-- Exercise --
Quote the entries below from the line with "The image size is (800, 516)." through the line with "Select the last", both ends included, and only those lines.

BEGIN Given records

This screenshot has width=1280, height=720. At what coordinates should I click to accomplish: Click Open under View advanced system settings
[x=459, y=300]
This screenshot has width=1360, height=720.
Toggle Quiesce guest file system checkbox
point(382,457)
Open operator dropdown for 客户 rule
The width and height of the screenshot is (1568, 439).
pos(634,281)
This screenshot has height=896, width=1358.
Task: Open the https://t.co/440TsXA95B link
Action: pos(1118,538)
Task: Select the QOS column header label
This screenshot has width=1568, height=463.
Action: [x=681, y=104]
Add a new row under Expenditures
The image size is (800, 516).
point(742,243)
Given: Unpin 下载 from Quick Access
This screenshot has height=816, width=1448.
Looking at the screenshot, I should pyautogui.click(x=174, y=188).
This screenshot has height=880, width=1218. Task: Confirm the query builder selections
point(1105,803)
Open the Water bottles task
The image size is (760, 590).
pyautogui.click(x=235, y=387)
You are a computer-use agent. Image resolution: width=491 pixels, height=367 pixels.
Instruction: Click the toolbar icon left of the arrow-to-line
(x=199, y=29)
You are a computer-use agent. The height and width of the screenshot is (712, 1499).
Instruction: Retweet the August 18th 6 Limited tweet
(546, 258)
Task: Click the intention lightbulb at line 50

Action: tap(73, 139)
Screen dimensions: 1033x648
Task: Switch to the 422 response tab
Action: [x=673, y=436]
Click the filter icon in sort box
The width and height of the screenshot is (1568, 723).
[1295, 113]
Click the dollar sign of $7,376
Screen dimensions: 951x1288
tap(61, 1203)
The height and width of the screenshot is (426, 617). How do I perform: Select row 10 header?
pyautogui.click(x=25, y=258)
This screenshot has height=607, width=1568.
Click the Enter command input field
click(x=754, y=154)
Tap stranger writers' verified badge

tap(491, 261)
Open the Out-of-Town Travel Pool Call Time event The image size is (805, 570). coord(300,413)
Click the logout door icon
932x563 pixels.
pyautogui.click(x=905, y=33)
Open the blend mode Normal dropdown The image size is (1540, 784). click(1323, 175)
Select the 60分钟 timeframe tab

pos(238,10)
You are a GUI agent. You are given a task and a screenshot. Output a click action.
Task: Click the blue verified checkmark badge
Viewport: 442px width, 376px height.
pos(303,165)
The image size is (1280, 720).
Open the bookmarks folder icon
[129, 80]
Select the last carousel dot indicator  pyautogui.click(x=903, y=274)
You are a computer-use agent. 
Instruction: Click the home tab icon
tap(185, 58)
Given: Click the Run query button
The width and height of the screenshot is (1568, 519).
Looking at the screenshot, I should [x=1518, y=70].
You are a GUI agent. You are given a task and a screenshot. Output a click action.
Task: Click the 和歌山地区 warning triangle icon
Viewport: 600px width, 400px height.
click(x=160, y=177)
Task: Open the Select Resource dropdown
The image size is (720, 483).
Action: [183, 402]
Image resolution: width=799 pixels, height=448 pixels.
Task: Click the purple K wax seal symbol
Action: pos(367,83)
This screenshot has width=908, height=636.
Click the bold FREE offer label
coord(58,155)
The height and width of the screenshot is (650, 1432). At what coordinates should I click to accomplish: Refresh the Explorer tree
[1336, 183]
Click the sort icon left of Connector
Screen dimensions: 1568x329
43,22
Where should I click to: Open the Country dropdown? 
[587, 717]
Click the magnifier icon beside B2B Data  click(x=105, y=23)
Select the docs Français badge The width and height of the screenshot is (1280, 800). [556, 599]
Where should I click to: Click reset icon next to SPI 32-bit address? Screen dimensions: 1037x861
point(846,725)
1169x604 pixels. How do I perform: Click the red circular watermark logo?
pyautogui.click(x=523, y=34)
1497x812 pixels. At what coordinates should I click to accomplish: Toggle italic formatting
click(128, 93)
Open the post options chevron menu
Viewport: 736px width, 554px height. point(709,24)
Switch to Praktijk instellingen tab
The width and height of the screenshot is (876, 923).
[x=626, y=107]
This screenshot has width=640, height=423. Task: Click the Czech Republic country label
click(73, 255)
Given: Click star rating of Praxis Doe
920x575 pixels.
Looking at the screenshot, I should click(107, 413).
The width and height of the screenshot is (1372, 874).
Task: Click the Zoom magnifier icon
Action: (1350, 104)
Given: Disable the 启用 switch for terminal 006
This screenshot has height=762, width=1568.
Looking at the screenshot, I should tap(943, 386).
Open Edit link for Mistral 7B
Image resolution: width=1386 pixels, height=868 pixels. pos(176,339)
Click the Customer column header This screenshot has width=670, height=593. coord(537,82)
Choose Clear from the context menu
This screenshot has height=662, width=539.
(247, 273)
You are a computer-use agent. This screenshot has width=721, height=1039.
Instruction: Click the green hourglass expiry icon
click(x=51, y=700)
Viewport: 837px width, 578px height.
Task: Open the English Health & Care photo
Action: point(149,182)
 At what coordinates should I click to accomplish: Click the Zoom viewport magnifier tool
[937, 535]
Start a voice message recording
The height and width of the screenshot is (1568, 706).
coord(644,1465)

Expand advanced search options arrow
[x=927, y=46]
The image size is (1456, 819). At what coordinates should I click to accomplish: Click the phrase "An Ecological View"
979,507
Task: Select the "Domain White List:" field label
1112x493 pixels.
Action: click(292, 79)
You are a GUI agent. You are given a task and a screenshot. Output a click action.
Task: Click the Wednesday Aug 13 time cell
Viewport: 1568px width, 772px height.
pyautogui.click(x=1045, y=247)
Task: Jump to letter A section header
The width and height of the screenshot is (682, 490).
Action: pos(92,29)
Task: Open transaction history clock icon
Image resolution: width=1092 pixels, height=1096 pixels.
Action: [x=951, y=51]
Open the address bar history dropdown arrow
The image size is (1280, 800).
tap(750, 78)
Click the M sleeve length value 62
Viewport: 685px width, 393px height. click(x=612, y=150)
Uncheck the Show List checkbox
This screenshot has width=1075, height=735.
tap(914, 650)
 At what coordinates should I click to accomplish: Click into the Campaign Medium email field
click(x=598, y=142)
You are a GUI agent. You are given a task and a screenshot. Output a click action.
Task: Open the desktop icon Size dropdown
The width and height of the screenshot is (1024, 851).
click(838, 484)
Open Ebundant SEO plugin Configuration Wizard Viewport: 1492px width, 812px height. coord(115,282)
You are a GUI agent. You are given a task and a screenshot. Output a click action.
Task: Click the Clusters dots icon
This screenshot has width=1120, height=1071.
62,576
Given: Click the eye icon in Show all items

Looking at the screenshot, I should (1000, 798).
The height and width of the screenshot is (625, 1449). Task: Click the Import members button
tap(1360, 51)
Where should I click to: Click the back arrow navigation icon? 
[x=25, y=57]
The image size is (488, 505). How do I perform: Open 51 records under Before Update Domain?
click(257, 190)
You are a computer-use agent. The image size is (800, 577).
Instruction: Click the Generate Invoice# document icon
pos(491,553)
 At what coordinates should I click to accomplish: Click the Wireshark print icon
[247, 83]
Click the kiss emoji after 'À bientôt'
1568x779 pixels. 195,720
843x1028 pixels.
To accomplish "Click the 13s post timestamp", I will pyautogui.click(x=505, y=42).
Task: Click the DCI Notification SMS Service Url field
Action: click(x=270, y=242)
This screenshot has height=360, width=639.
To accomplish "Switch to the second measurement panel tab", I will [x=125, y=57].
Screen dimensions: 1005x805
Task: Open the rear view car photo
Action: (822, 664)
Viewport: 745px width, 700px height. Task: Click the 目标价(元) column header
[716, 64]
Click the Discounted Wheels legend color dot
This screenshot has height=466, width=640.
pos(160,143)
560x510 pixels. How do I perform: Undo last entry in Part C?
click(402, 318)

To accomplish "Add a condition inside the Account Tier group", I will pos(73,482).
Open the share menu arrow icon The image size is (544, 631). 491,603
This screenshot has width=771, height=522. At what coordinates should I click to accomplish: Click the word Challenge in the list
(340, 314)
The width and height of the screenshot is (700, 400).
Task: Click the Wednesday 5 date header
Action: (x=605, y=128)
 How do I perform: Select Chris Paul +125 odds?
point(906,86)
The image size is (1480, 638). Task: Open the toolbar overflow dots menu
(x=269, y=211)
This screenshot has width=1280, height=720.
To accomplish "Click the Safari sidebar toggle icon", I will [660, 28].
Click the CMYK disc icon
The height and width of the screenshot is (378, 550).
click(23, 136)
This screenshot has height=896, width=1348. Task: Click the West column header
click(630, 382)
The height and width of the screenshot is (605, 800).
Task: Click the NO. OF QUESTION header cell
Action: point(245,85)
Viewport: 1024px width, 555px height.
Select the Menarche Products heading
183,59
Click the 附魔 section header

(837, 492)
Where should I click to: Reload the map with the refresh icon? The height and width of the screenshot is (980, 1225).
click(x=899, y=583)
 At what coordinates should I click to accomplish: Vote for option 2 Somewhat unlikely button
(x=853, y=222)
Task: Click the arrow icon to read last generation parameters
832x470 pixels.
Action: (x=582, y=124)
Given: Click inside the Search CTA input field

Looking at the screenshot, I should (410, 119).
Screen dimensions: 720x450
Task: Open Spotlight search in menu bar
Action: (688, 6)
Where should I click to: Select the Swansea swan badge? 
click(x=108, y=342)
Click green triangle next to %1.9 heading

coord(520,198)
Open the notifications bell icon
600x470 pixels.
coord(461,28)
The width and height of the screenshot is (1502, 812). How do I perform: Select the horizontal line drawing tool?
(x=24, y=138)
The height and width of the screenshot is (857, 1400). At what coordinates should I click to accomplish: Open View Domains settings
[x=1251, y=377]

END Given records

-- Response area --
The image size is (800, 516).
point(742,243)
Given: Unpin 下载 from Quick Access
This screenshot has height=816, width=1448.
Looking at the screenshot, I should pyautogui.click(x=174, y=188).
This screenshot has height=880, width=1218. Task: Confirm the query builder selections
point(1105,803)
Open the Water bottles task
The image size is (760, 590).
pyautogui.click(x=235, y=387)
You are a computer-use agent. Image resolution: width=491 pixels, height=367 pixels.
Instruction: Click the toolbar icon left of the arrow-to-line
(x=199, y=29)
You are a computer-use agent. The height and width of the screenshot is (712, 1499).
Instruction: Retweet the August 18th 6 Limited tweet
(546, 258)
Task: Click the intention lightbulb at line 50

Action: tap(73, 139)
Screen dimensions: 1033x648
Task: Switch to the 422 response tab
Action: [x=673, y=436]
Click the filter icon in sort box
The width and height of the screenshot is (1568, 723).
[1295, 113]
Click the dollar sign of $7,376
Screen dimensions: 951x1288
tap(61, 1203)
The height and width of the screenshot is (426, 617). How do I perform: Select row 10 header?
pyautogui.click(x=25, y=258)
This screenshot has height=607, width=1568.
Click the Enter command input field
click(x=754, y=154)
Tap stranger writers' verified badge

tap(491, 261)
Open the Out-of-Town Travel Pool Call Time event The image size is (805, 570). coord(300,413)
Click the logout door icon
932x563 pixels.
pyautogui.click(x=905, y=33)
Open the blend mode Normal dropdown The image size is (1540, 784). click(1323, 175)
Select the 60分钟 timeframe tab

pos(238,10)
You are a GUI agent. You are given a task and a screenshot. Output a click action.
Task: Click the blue verified checkmark badge
Viewport: 442px width, 376px height.
pos(303,165)
The image size is (1280, 720).
Open the bookmarks folder icon
[129, 80]
Select the last carousel dot indicator  pyautogui.click(x=903, y=274)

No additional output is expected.